Funny comment on Adobe forum:
Premiere Pro does apply the full Rec.709 standards, the Apple color management utility ColorSync does not. And yes, that utility affects every application, browser, and player on a Mac.
Easily demonstrated on those with Macs and Retinas and an i/o device from BlackMagic or AJA, while also sending a signal to a proper reference monitor. As many of the colorists I know have.
Two different images of the same image in the same app. The one viewed via the i/o breakout box is as would be seen in PrPro, the one on the Retina monitor as you describe the exports from PrPro on your machine.
The image within PrPro with 'display color management' on displayed on the Retina screen, is the same image as the one on the reference monitor via the i/o box.
Which is the correct view of a Rec.709 media.
And that same image, a totally correctly created Rec.709 file, will show exactly the problems you are having on their Mac machine outside PrPro through any browser, player, or app.
It is the OS here that is the issue, sadly. The ColorSync color management utility that runs all image display on the Macs.
And I've spent hours with the top Adobe color people on this, hours with some major colorists. The guys I get paid to teach PrPro coloring for are the colorists that Dolby Labs hired to produce their entire video series on using DolbyVision for grading and deliverables to Netflix, Disney, the broadcast networks, everything.
They paid me to teach this at NAB2019, in the Flanders/MixingLight booth. Flanders makes the grade-1 reference monintors used by so many colorists. That presentation came after hours spent with Francis Crossman of the Adobe color team both via phone/zoom and in person at NAB, plus questions to Lars Borg, their top color scientist.

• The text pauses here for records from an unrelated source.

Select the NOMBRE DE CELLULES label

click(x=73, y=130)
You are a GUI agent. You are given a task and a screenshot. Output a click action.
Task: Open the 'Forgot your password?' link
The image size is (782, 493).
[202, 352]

Everything then run through Patrick Inhofer and Robbie Carman of MixingLight, two highly respected colorists/teachers of pro colorists for years. Both Mac people. And part of the group of 3-4 people that made the DolbyVision video series for Dolby.
I taught between Alexis Van Hurkman (he didn't "write the book", he's written most of the major books on color grading) and the guy from Dolbyvision, the latter explaining how a colorist gets started certifying for DolbyVision deliverables. Both watched my half-hour program, and said it both answered a lot a questions and confirmed their own thoughts on the problem.
If Alexis Van Hurkman and that guy from Dolby can't 'solve' the Mac CM issue, it's really an issue.
Well ... they solve it the way colorists always deal with badly mis-managed color on most screens, actually. You evaluate color on a screen that you know is absolutely tight to CM standards because you've tested it with calibration and profiling software. And that's all you can do.
You cannot fix mis-applied CM. Ever. No one can, not Adobe, not BlackMagic, not no one not no how.
And again ... Resolve has the same issue. Which is NOT Adobe. Because the issue is within the Mac. Sorry to be so repetitive, but that is where the issue comes.
Period.
Neil
quite amazing that all of those experts can't see very plain and simply reason why "Apple" preview is brighter, while Resolve and Premiere GUI preview is actually correct for given project gamma.
It's all about Apple using 1.96 gamma based math (based on original Rec.709 spec for cameras) for their Rec.709 tag when playing video in any color managed app on OSX. Plain simple. I thought all experts know this by now.At least with XDR display when you put it into Rec.709 mode (which for many should be accurate enough just based on factory calibration) Resolve (and Premiere) GUI should be the same as through SDI card monitoring. Just not that Premiere is hard coded to 2.4 gamma, where in Resolve you can set 2.2 or sRGB when needed.
XDR Rec.709 preset is based on 2.4 gamma, but Apple color engine will convert Resolve setting accordingly. Not 100% ideal way, but for many good enough.